The epicenter of the quake was about 230 miles away from Tokyo, but its effects were felt in the marrow of citizens in Japan's capital city.

After shooting a bit of video, and helping out a few foreign tourists, I made my way back home, straightened things up in my largely unscathed apartment, and immediately headed back out on my bike to survey the streets.

This is something of a personal ritual. In New York, whenever disaster strikes, I don't sit by the glow of cable news, I get out on the streets and look for the pulse of the event. Preferably at night, preferably on a bike.

Hey, if one is "cursed to live in interesting times," one should at least respect the moment's historical import and drink deep of the eschatological trough.

The homeward bound crowds filling the streets seemed to peak at 4 p.m. Yet by 11 p.m. the streets were still jam packed with office workers walking home, only now framed by bumper-to-bumper traffic that moved far slower than anyone on foot.

Here and there you could see a mother holding the hand of a child wearing what I can only describe as a platinum colored hood-hat that was so cute, yet simultaneously utilitarian I can only assume this is a widely used safety hat given out to children in lieu of a full on helmet to guard against falling debris.

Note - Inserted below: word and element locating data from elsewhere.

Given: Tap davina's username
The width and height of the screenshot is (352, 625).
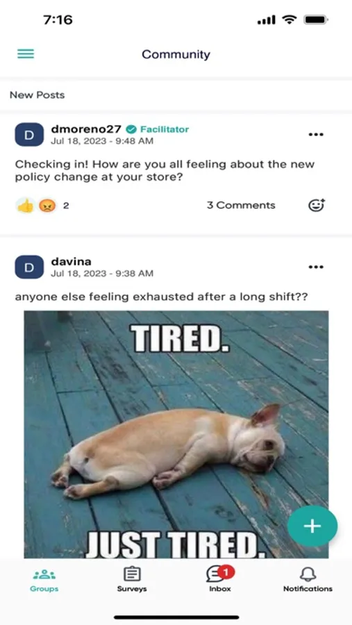Looking at the screenshot, I should (72, 262).
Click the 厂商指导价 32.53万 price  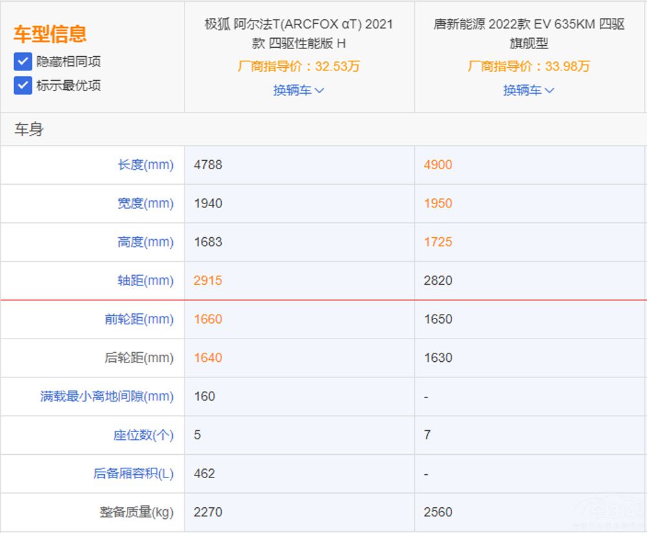[298, 67]
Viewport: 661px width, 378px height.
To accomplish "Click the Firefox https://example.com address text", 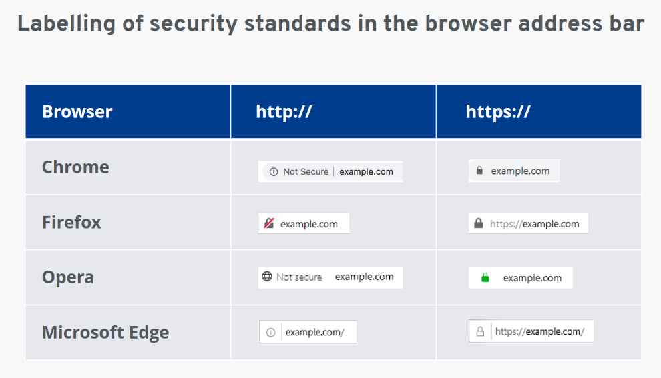I will pyautogui.click(x=534, y=224).
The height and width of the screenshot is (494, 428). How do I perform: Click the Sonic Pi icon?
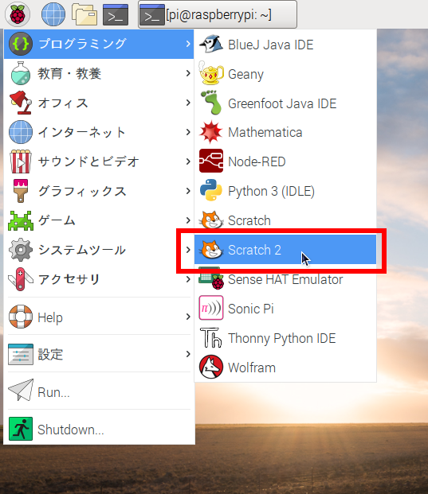tap(211, 308)
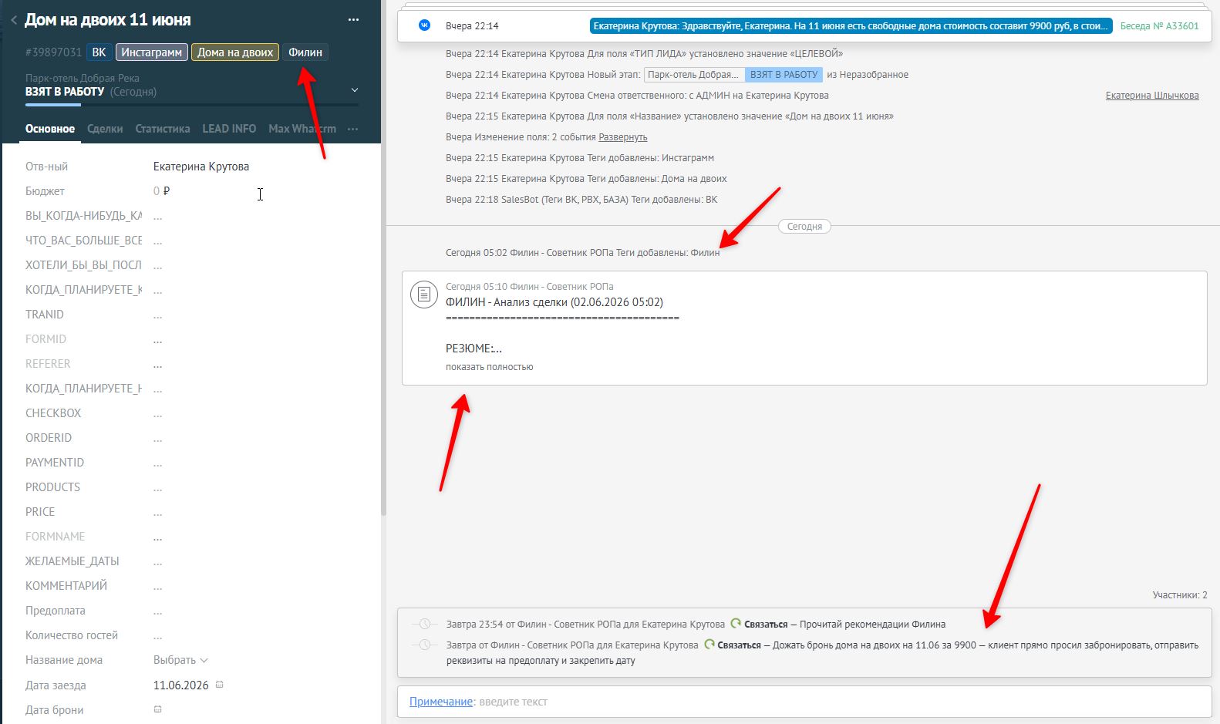Open Название дома Выбрать dropdown

click(180, 660)
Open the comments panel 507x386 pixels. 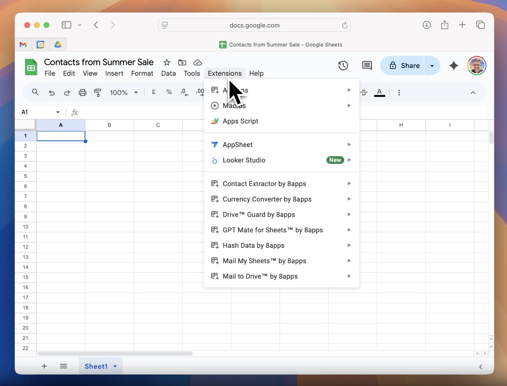tap(367, 65)
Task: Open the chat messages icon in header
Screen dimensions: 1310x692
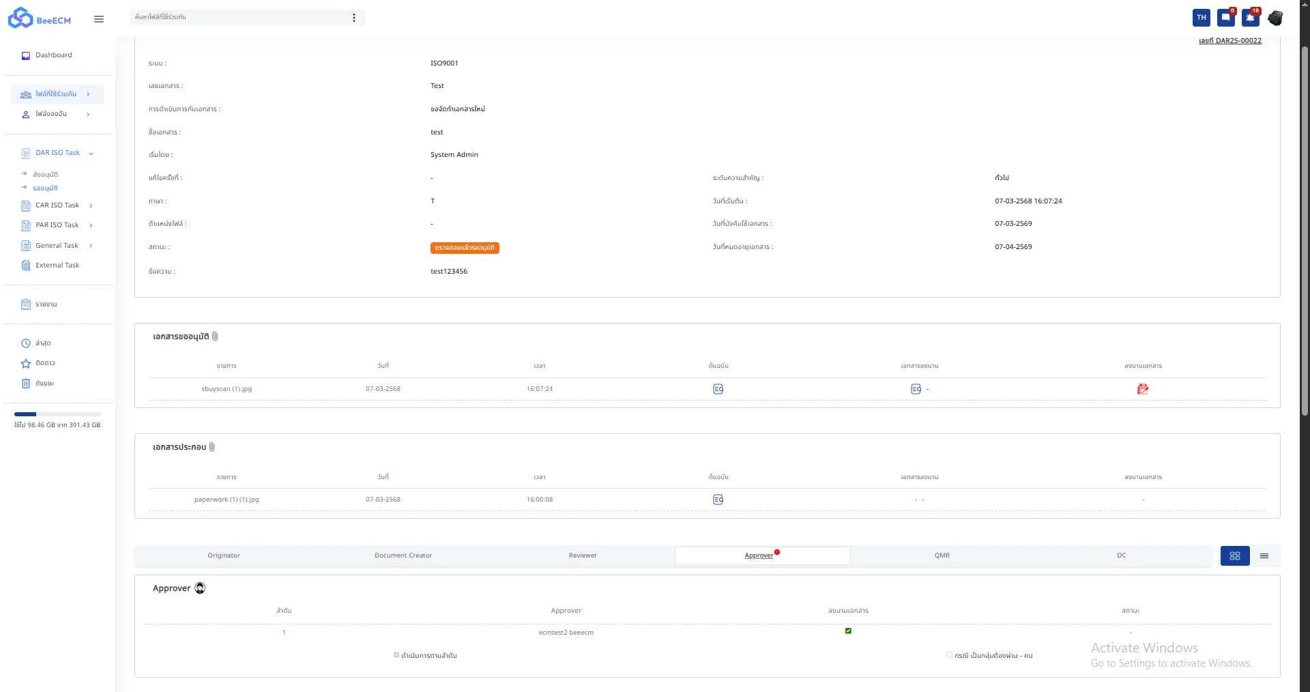Action: point(1226,18)
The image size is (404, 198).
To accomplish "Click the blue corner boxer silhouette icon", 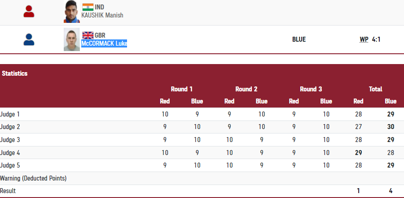I will click(29, 40).
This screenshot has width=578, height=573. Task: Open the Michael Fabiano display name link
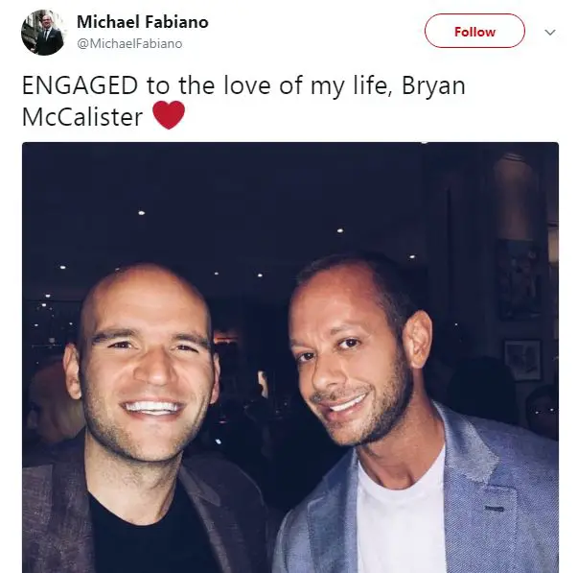click(x=143, y=22)
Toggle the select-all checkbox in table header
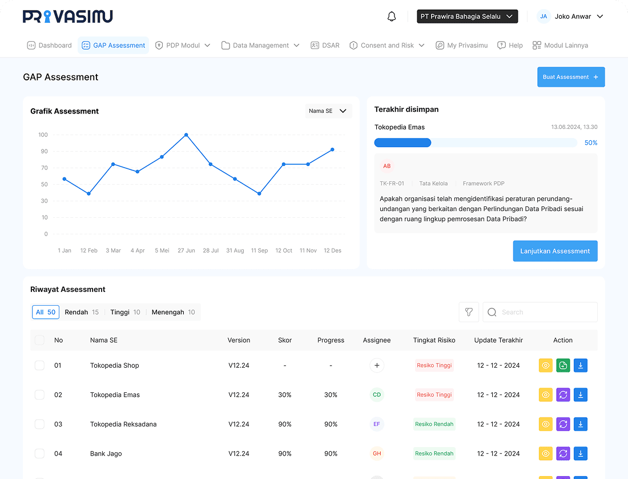Screen dimensions: 628x479 pyautogui.click(x=39, y=340)
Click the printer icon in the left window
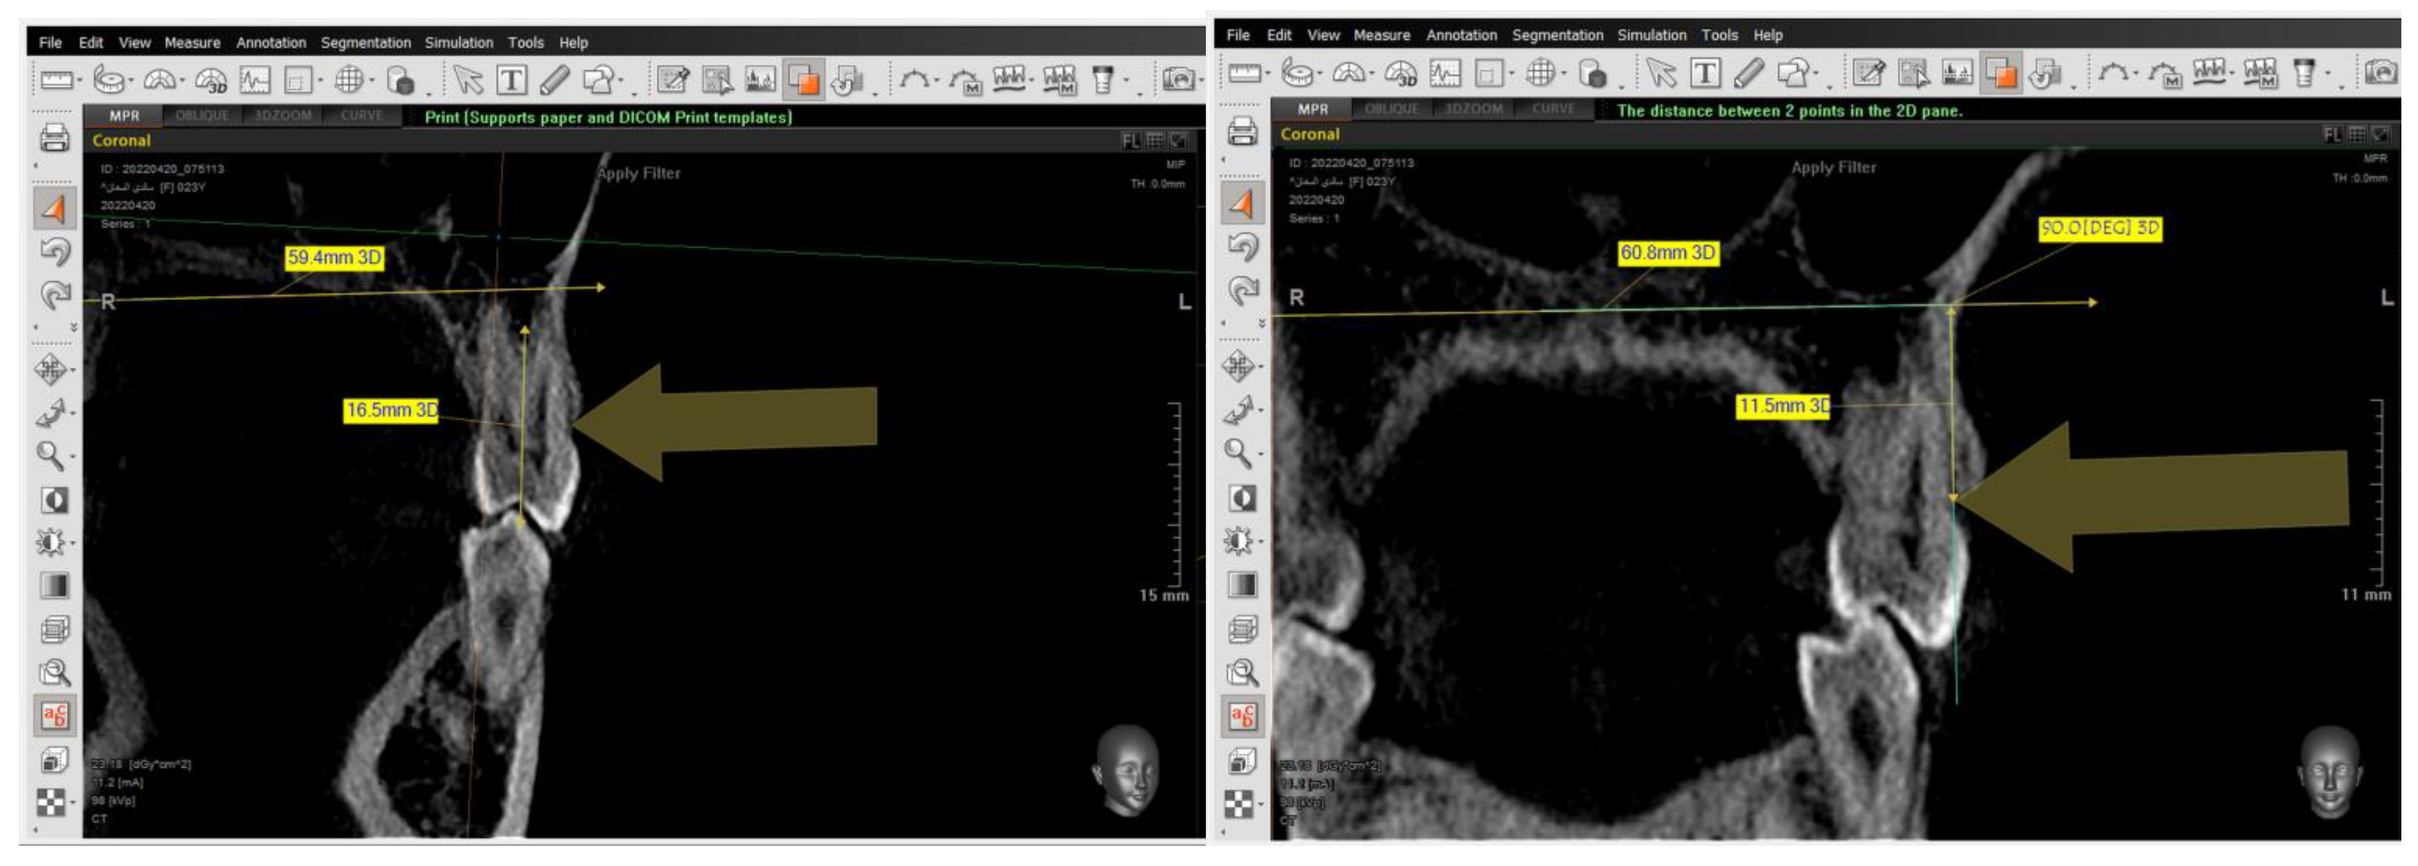This screenshot has width=2418, height=866. coord(54,139)
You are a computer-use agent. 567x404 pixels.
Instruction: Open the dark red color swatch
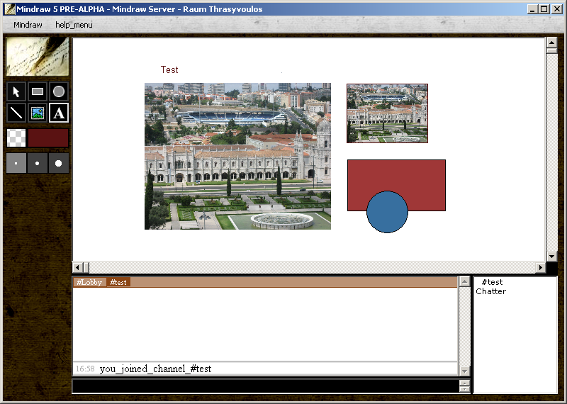(48, 138)
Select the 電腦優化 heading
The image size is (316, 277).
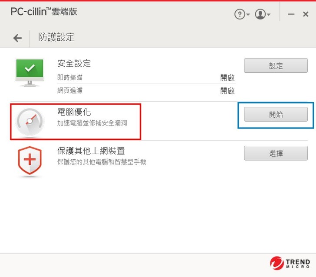click(x=74, y=112)
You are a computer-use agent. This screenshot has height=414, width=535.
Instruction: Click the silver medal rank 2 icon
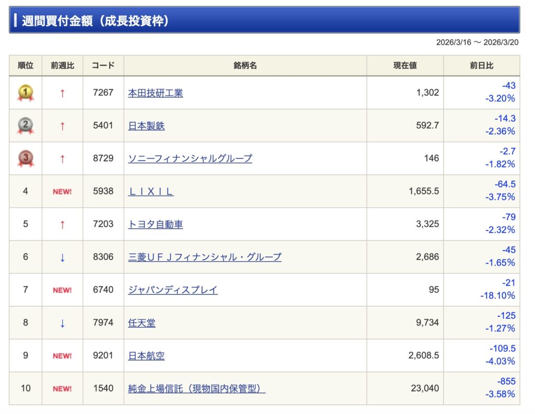point(26,126)
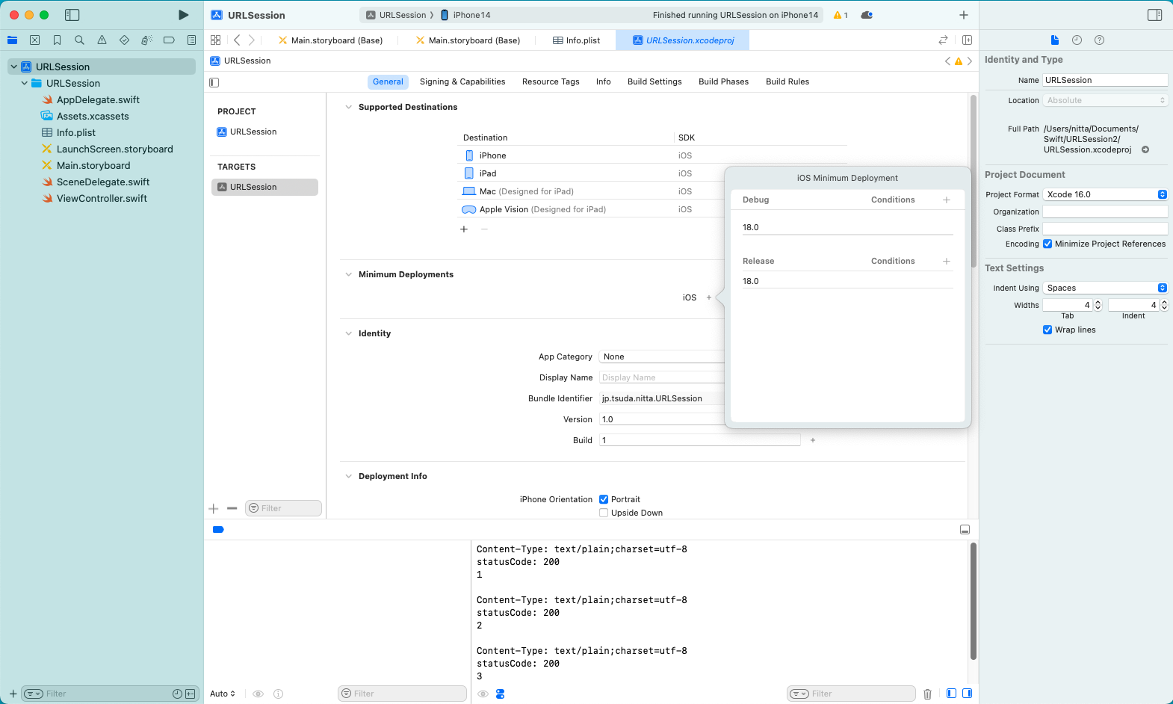
Task: Show the History inspector clock icon
Action: (1077, 40)
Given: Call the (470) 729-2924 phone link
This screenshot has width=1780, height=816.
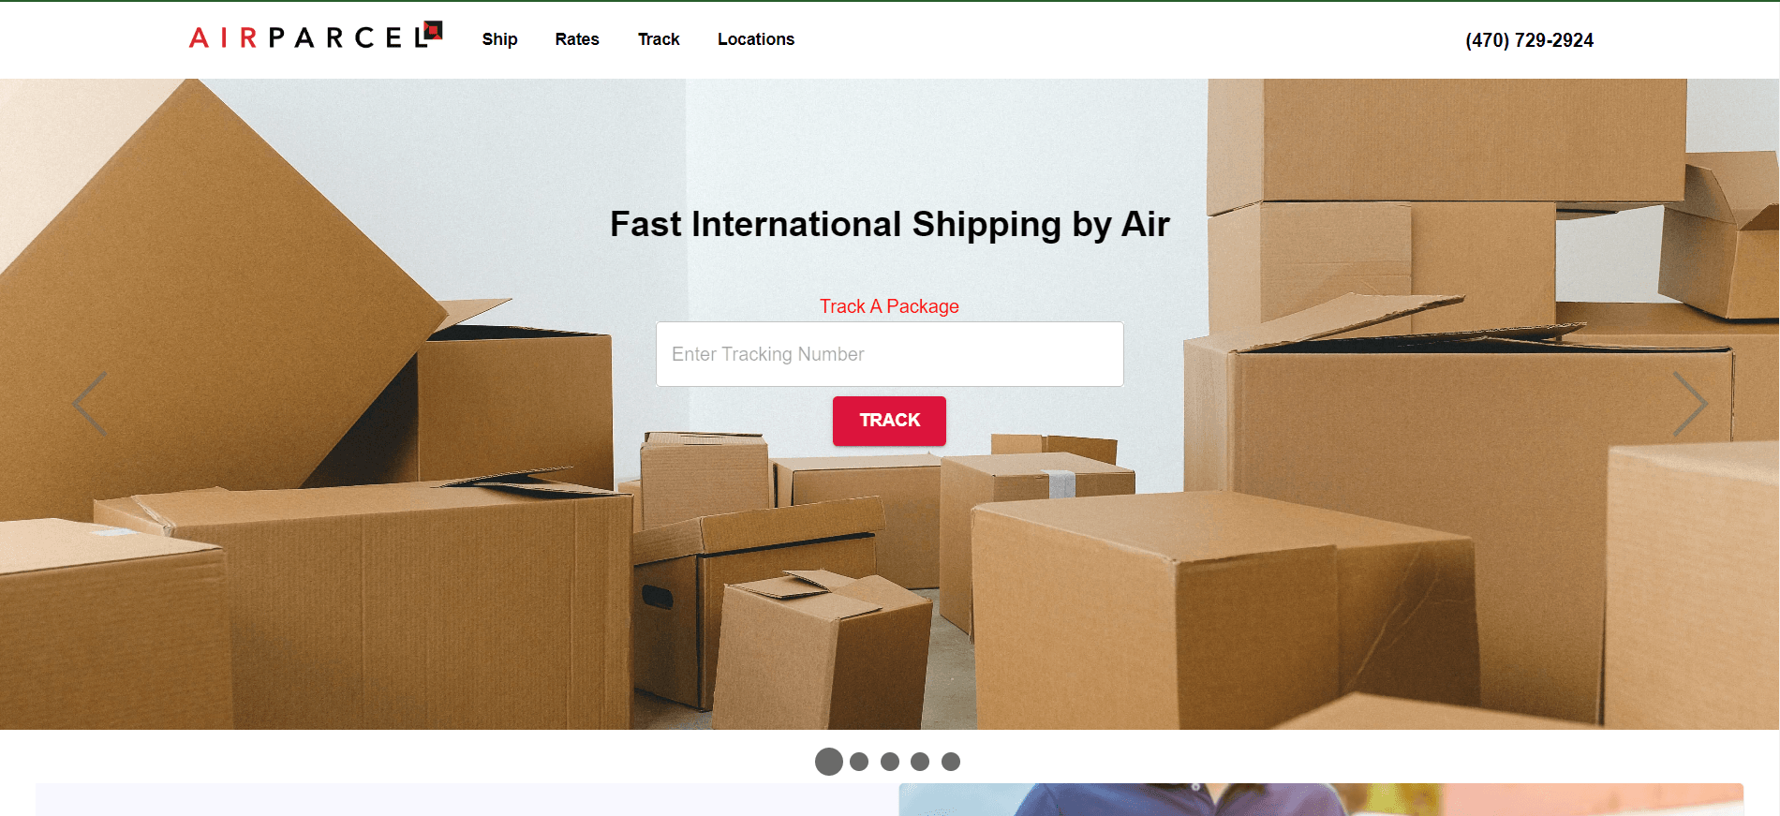Looking at the screenshot, I should [x=1529, y=40].
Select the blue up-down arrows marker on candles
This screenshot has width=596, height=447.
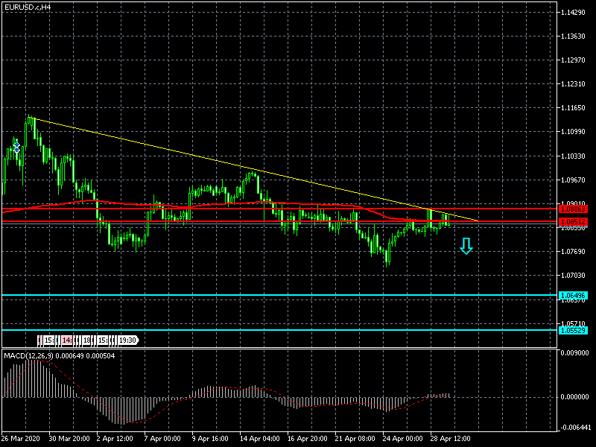16,145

A trip to five different convenience stores to replenish my battery supply revealed only clean and completely empty shelves, dutifully manned by store workers who, despite the fact that they had nothing to sell, continued to energetically issue that familiar "irreshaimase!" (welcome) refrain. In the face of the empty shelves that hinted at social panic if left to continue another day, the Japanese sense of duty was a reassuring touchstone.

Now looking at the facts emerging in the aftermath of the quake, the truth of exactly how epic this whole thing was (is) becomes more tangible. Reports have the death toll at 200-300 people, and authorities expect that number to pass 1,000. As I write this there are an estimated 4 million buildings in Tokyo without power as a 23-foot wall of water bears down on the country and places as far away as Hawaii brace for the worst.

In what may come to be known historically as the Sendai Earthquake, we now learn that it was the fifth largest on the entire planet since 1900, and the largest ever in the history of earthquake-prone Japan.

Yes, this was historic, but it was also somehow personally cathartic. Today I watched one of the most crowded cities on Earth–not New York–comport itself with grace and aplomb in the face of swaying skyscrapers and a severe interruption (and in some cases, ending) to life as we know it.

As a native New Yorker who experienced my city's massive blackouts and riots, and finally the end of the World Trade Center, I recognize this business of being cosmopolitan, fragile, tough and empathic all at once.

What surprised me today is that within a culture I've spent so much time studying, and highlighting the differences of, I now understand–no, intuit that these people born on the opposite side of the planet are nothing less than exactly as courageous, terrified, and optimistically unsure as everyone I grew up with in the U.S.

The Western sci-fi novels are wrong. Japan is not Mars. It's more like a space station in which our distant cousins simply have different ways.

Ultimately, days like these give rise to a kind of pan-cultural adhesive that serves to bind us together no matter how different we want to think we are.

And despite the pain and the loss, that's what I think these moments in history are really for. We should not waste such opportunities. I still have butterflies in my stomach, but this space station doesn't feel as strange as it used to, and I like that.